I walked all round the island part of the town; lost myself amid its maze of streets, or alleys rather, for in many places one could touch both sides with outstretched arms, and rested in the Cathedral of S. Cataldo, who, by the bye, was an Irishman. All is strange, but too close-packed to be very striking or beautiful; I found it best to linger on the sea-wall, looking at the two islands in the offing, and over the great gulf with its mountain shore stretching beyond sight. On the rocks below stood fishermen hauling in a great net, whilst a boy splashed the water to drive the fish back until they were safely enveloped in the last meshes; admirable figures, consummate in graceful strength, their bare legs and arms the tone of terra cotta. What slight clothing they wore became them perfectly, as is always the case with a costume well adapted to the natural life of its wearers.
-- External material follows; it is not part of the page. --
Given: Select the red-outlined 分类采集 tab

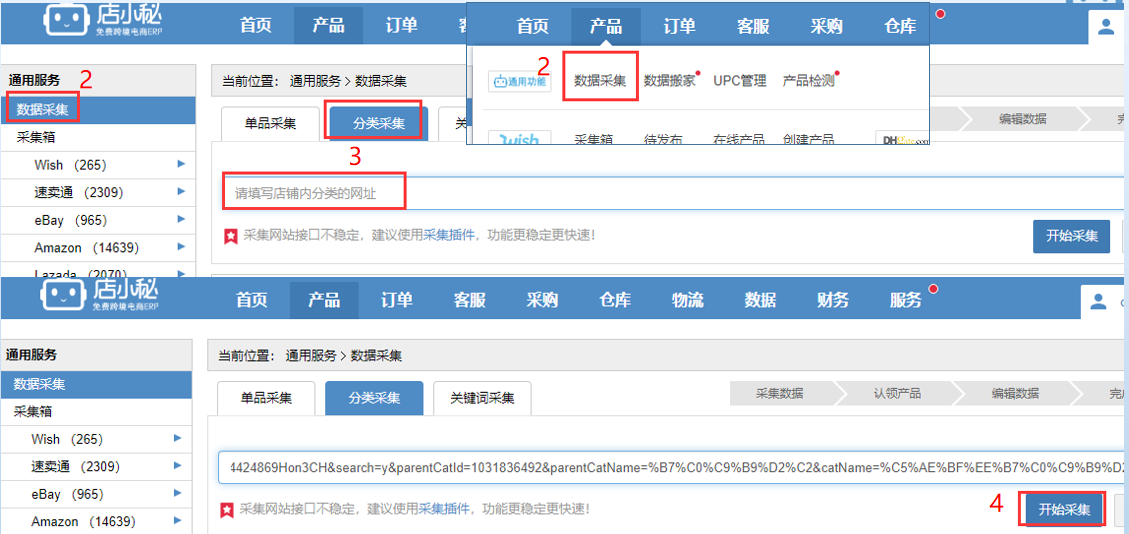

Their slow, patient effort speaks of immemorial usage, and it is in harmony with time itself. These fishermen are the primitives of Taranto; who shall say for how many centuries they have hauled their nets upon the rock? When Plato visited the Schools of Taras, he saw the same brown-legged figures, in much the same garb, gathering their sea-harvest. When Hannibal, beset by the Romans, drew his ships across the peninsula and so escaped from the inner sea, fishermen of Tarentum went forth as ever, seeking their daily food. A thousand years passed, and the fury of the Saracens, when it had laid the city low, spared some humble Tarentine and the net by which he lived. To-day the fisher-folk form a colony apart; they speak a dialect which retains many Greek words unknown to the rest of the population. I could not gaze at them long enough; their lithe limbs, their attitudes at work or in repose, their wild, black hair, perpetually reminded me of shapes pictured on a classic vase.

Later in the day I came upon a figure scarcely less impressive. Beyond the new quarter of the town, on the ragged edge of its wide, half-peopled streets, lies a tract of olive orchards and of seed-land; there, alone amid great bare fields, a countryman was ploughing. The wooden plough, as regards its form, might have been thousands of years old; it was drawn by a little donkey, and traced in the soil—the generous southern soil—the merest scratch of a furrow. I could not but approach the man and exchange words with him; his rude but gentle face, his gnarled hands, his rough and scanty vesture, moved me to a deep respect, and when his speech fell upon my ear, it was as though I listened to one of the ancestors of our kind. Stopping in his work, he answered my inquiries with careful civility; certain phrases escaped me, but on the whole he made himself quite intelligible, and was glad, I could see, when my words proved that I understood him. I drew apart, and watched him again. Never have I seen man so utterly patient, so primaevally deliberate. The donkey's method of ploughing was to pull for one minute, and then rest for two; it excited in the ploughman not the least surprise or resentment. Though he held a long stick in his hand, he never made use of it; at each stoppage he contemplated the ass, and then gave utterance to a long "Ah-h-h!" in a note of the most affectionate remonstrance. They were not driver and beast, but comrades in labour. It reposed the mind to look upon them.

Walking onward in the same direction, one approaches a great wall, with gateway sentry-guarded; it is the new Arsenal, the pride of Taranto, and the source of its prosperity. On special as well as on general grounds, I have a grudge against this mass of ugly masonry. I had learnt from Lenormant that at a certain spot, Fontanella, by the shore of the Little Sea, were observable great ancient heaps of murex shells—the murex precious for its purple, that of Tarentum yielding in glory only to the purple of Tyre. I hoped to see these shells, perhaps to carry one away. But Fontanella had vanished, swallowed up, with all remnants of antiquity, by the graceless Arsenal. It matters to no one save the few fantastics who hold a memory of the ancient world dearer than any mechanic triumph of to-day. If only one could believe that the Arsenal signified substantial good to Italy! Too plainly it means nothing but the exhaustion of her people in the service of a base ideal.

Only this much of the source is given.